Exemplary embodiments of the present invention will be described in more detail below with reference to the accompanying drawings. While exemplary embodiments of the utility model are shown in the drawings, it should be understood that the utility model can be embodied in various forms and should not be limited to the embodiments set forth herein. Rather, these embodiments are provided so that this disclosure will be thorough and complete, and will fully convey the scope of the utility model to those skilled in the art.

It is to be understood that the terminology used herein is for the purpose of describing particular example embodiments only, and is not intended to be limiting. As used herein, the singular forms "a", "an" and "the" may be intended to include the plural forms as well, unless the context clearly indicates otherwise. The terms "comprises," "comprising," "includes," "including," and "having" are inclusive and therefore specify the presence of stated features, steps, operations, elements, and/or components, but do not preclude the presence or addition of one or more other features, steps, operations, elements, components, and/or groups thereof. The method steps, processes, and operations described herein are not to be construed as necessarily requiring their performance in the particular order described or illustrated, unless specifically identified as an order of performance. It should also be understood that additional or alternative steps may be used.

Although the terms first, second, third, etc. may be used herein to describe various elements, components, regions, layers and/or sections, these elements, components, regions, layers and/or sections should not be limited by these terms. These terms may be only used to distinguish one element, component, region, layer or section from another region, layer or section. Terms such as "first," "second," and other numerical terms when used herein do not imply a sequence or order unless clearly indicated by the context. Thus, a first element, component, region, layer or section discussed below could be termed a second element, component, region, layer or section without departing from the teachings of the example embodiments.

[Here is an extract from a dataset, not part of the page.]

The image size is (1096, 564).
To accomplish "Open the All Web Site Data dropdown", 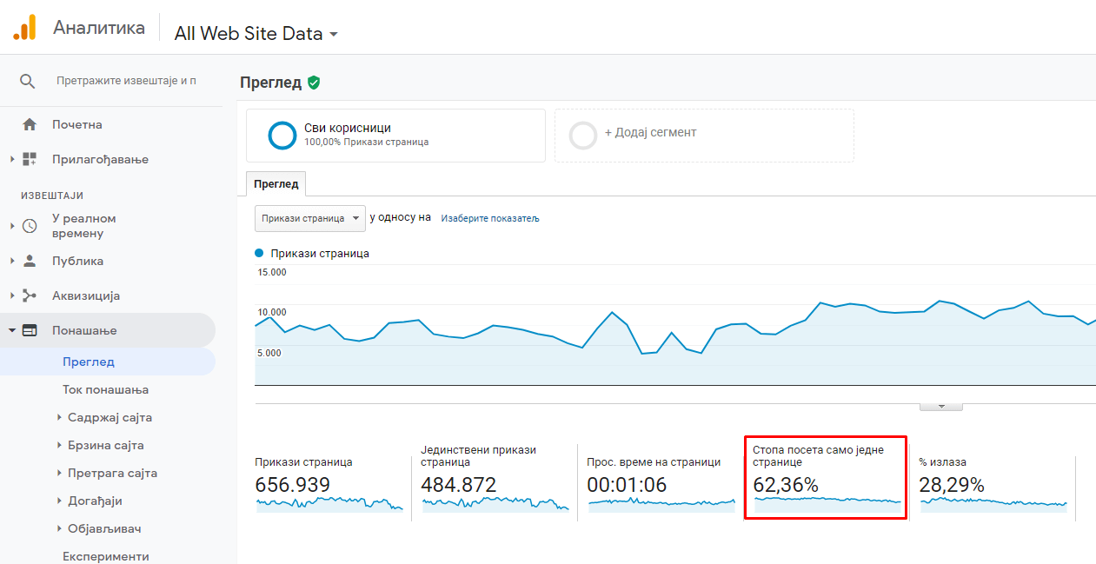I will [256, 34].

For convenience of description, spatially relative terms, such as "inner", "outer", "lower", "below", "upper", "above", and the like, may be used herein to describe one element or feature's relationship to another element or feature as illustrated in the figures. Such spatially relative terms are intended to encompass different orientations of the device in use or operation in addition to the orientation depicted in the figures. For example, if the device in the figures is turned over, elements described as "below" or "beneath" other elements or features would then be oriented "above" or "over" the other elements or features. Thus, the example term "below … …" can include both an orientation of above and below. The device may be otherwise oriented (rotated 90 degrees or at other orientations) and the spatially relative descriptors used herein interpreted accordingly.

The present invention provides an electronic device which can be a portable device such as a portable game terminal, a stationary game machine controller, a portable communication terminal such as a mobile phone or a smartphone, a portable information terminal such as a tablet computer, a home appliance such as a television, or a wearable terminal attached to clothing or an arm. The electronic device includes the vibration exciter of the present embodiment, and the vibration exciter is installed inside the electronic device as a vibration generation source, so that the vibration exciter drives the screen of the device such as a mobile phone or a computer to vibrate, thereby completing sound transmission.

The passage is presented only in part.